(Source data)
● ● ● ● ●

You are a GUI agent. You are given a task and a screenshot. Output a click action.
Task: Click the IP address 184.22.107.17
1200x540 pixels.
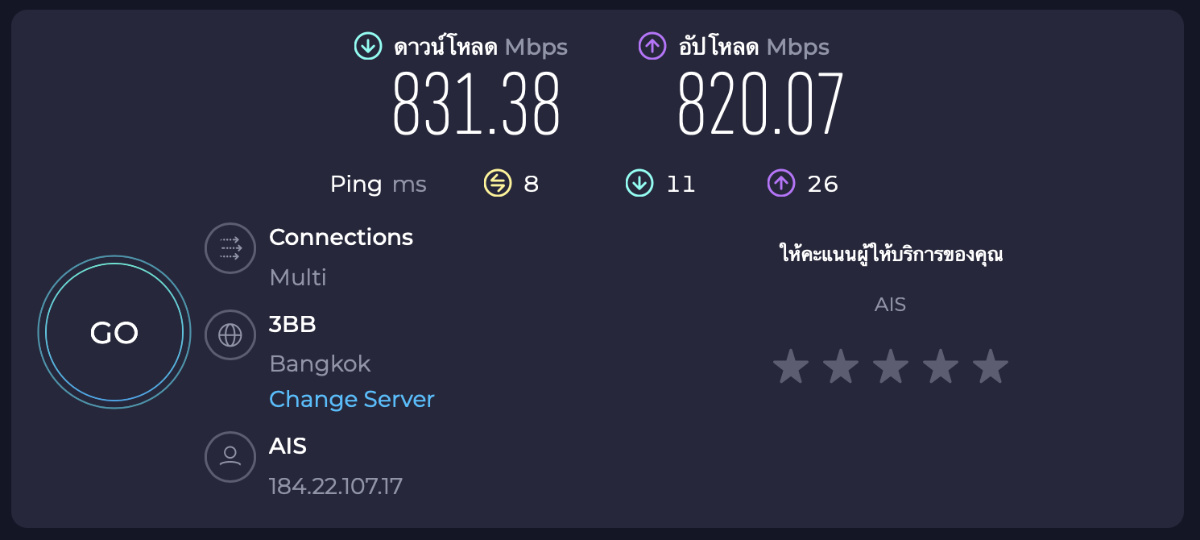click(336, 486)

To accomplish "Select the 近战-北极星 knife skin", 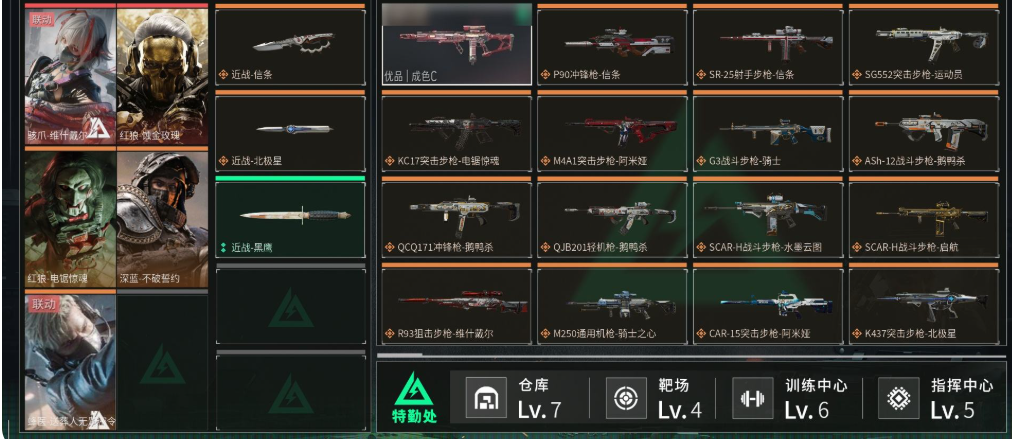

● ● ● ● ●

- _PROBLEM_
Return all of the entries exactly as written, but drop any pictures they hold.

- _TASK OUTPUT_
You are a GUI agent. You are given a task and a screenshot. Output a click action.
Task: Click the IP address 184.22.107.17
1200x540 pixels.
click(336, 486)

To accomplish "Select the 近战-北极星 knife skin", 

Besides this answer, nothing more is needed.